╭─ Data for processing

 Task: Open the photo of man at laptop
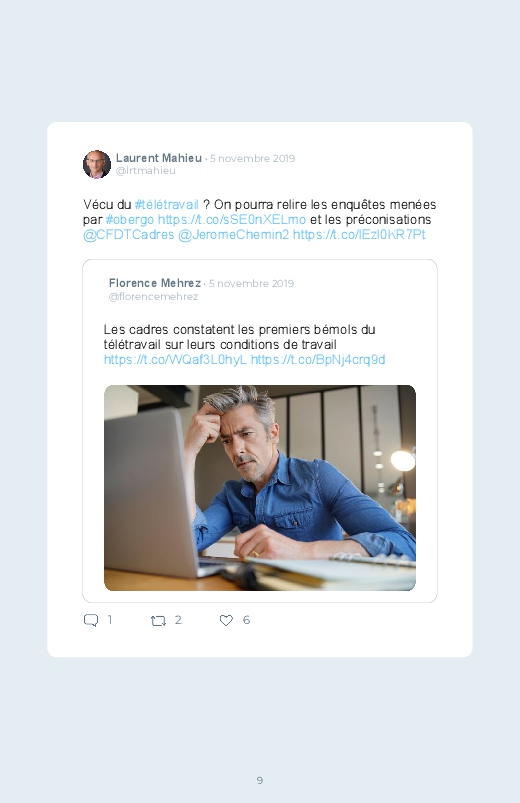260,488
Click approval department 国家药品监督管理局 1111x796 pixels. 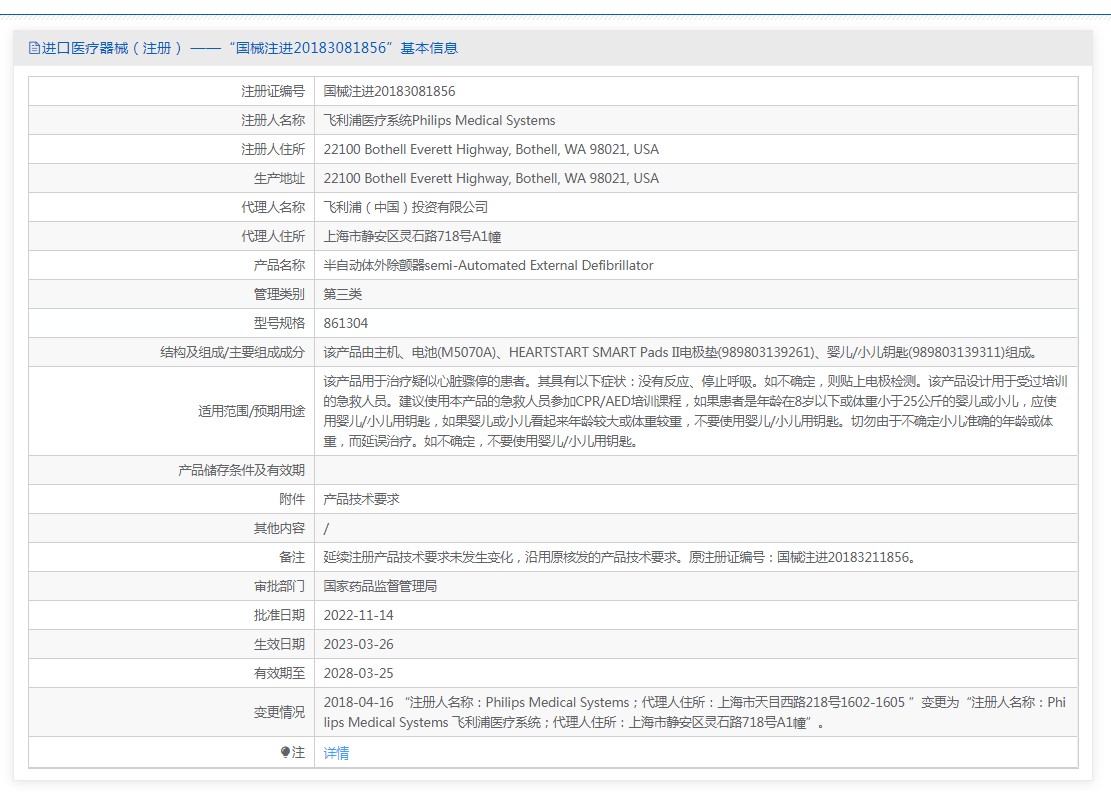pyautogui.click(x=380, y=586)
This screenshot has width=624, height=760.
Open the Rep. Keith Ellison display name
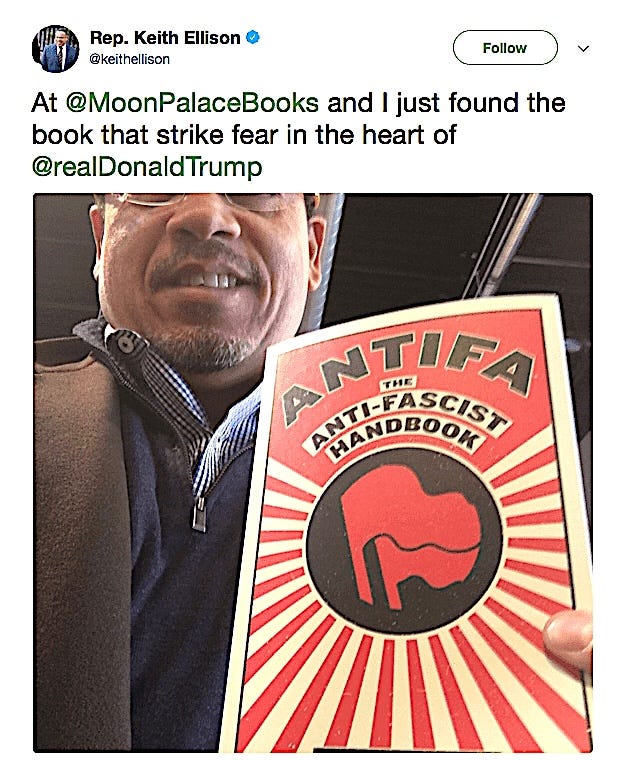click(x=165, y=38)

╰─

Task details: Select every line of the records above that contains the word "Open", matching uppercase and lowercase letters exactly.

Output for this task:
 Task: Open the photo of man at laptop
Open the Rep. Keith Ellison display name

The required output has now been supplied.